## TEXT PASSAGE
KBH is recognized as “Hawaiʻi‘s Most Hawaiian Hotel” by the Waiaha Foundation, with an extensive Poʻokela (excellence) program in practice that includes topics such as Hawaiian geography, religion, mythology, economics, technology and the native Hawaiian diet. Staff receive a wealth of cultural training, including ʻukulele and hula classes, ʻōlelo Hawaiʻi (Hawaiian language) lessons and a deep understanding of our islands’ history and sense of place.
When she came on board as Hawaiian Culture Resource Specialist in 2017, Miyaguchi brought many new, exciting ideas to KBH’s team of cultural experts. “Through her cultural expertise, Gayle is able to give visitors to Kā‘anapali not only a beautiful craft that they made with their own hands, but a lasting memory and understanding of their connection with the Hawaiian culture,” says KBRA Executive Director Shelley Kekuna. “We are very proud to name Gayle as one of our ‘Na Hoku’ of Kā‘anapali.’”
Nā Hōkū O’ Kā‘anapali embody several essential qualities: they are well-respected in the Kā‘anapali community; they are 100-percent committed to serving the area; and they are at the top of their game in their professional fields. They are also fascinating individuals with unique interests—and their respect for Hawaiian culture runs deep.
Throughout the year, KBRA introduces and celebrates more of our Nā Hōkū with media events, demonstrations and discussions, both in person and online. Our stars help to promote Kā‘anapali and increase editorial exposure in key national markets, thereby attracting a steady flow of visitors to help ensure a vibrant local economy.

## SUPPLIED DATA

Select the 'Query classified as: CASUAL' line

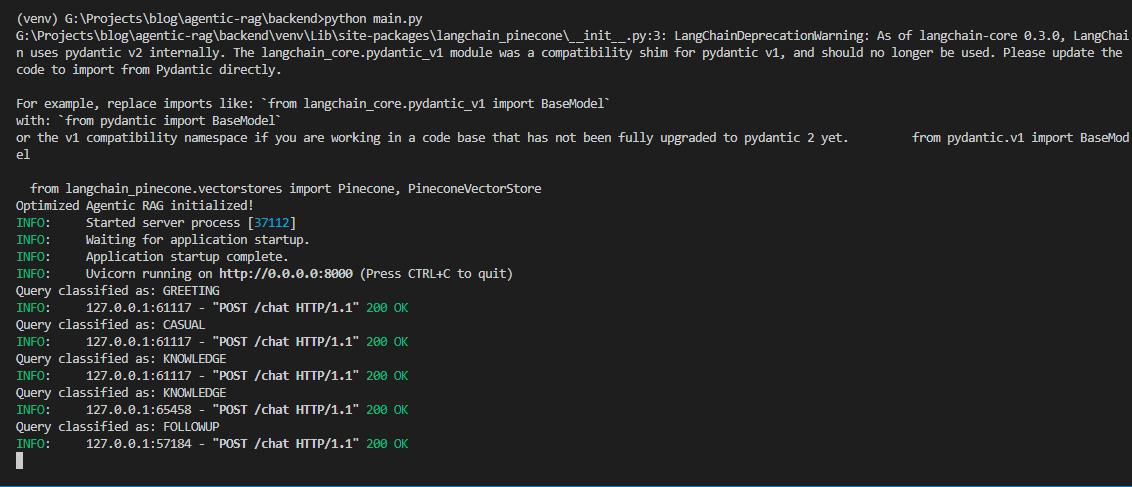(110, 325)
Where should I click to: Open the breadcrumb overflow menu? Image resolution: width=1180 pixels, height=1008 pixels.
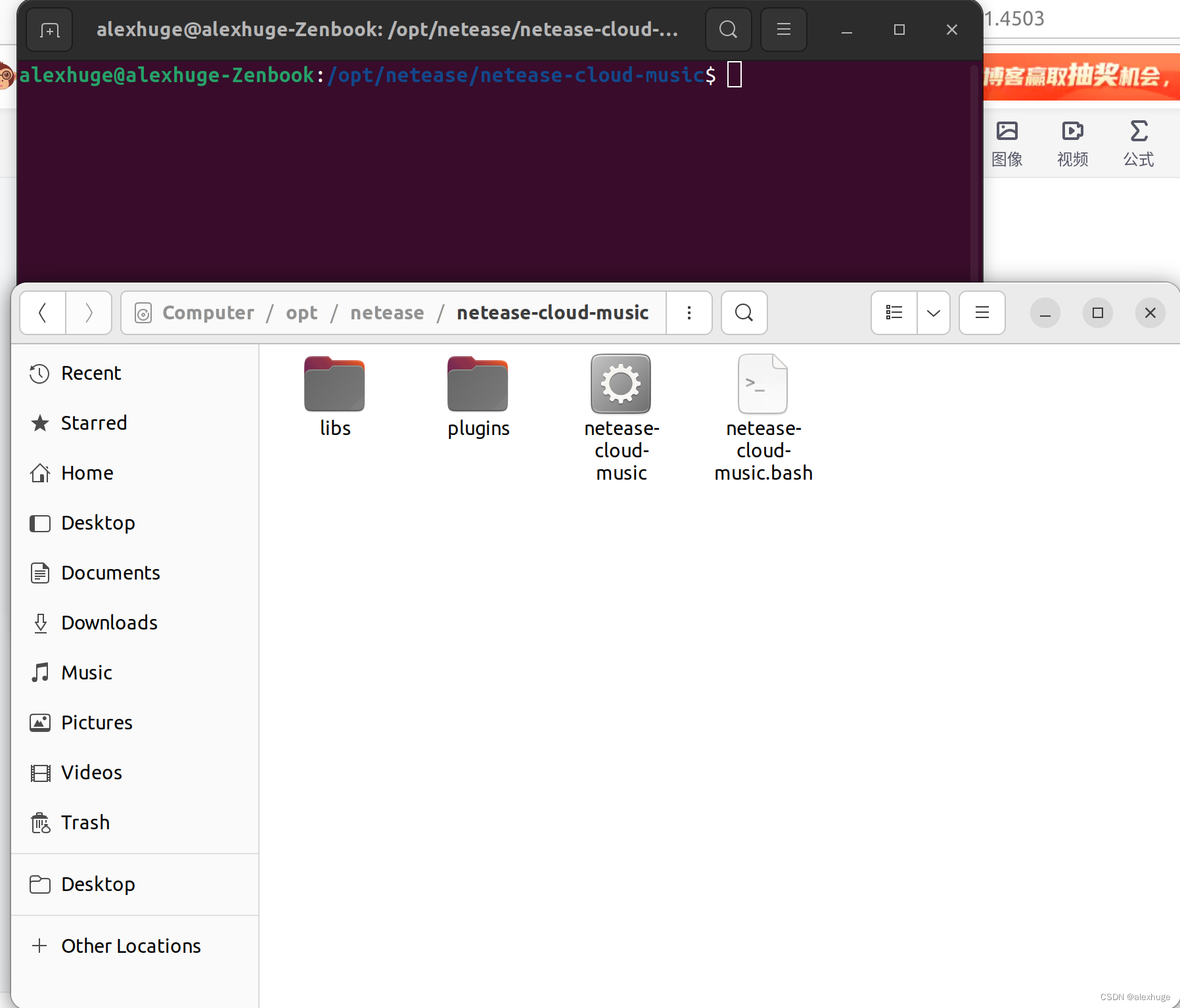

## SET TASKS
**A)** Transcribe the Kā'anapali passage between "Nā Hōkū O’ Kā‘anapali" and "vibrant local economy.", inclusive.
**B)** In the Kā'anapali passage, in what year did Miyaguchi come on board as Hawaiian Culture Resource Specialist?

## SOLUTIONS IN ORDER
**A)**
Nā Hōkū O’ Kā‘anapali embody several essential qualities: they are well-respected in the Kā‘anapali community; they are 100-percent committed to serving the area; and they are at the top of their game in their professional fields. They are also fascinating individuals with unique interests—and their respect for Hawaiian culture runs deep.
Throughout the year, KBRA introduces and celebrates more of our Nā Hōkū with media events, demonstrations and discussions, both in person and online. Our stars help to promote Kā‘anapali and increase editorial exposure in key national markets, thereby attracting a steady flow of visitors to help ensure a vibrant local economy.

**B)** 2017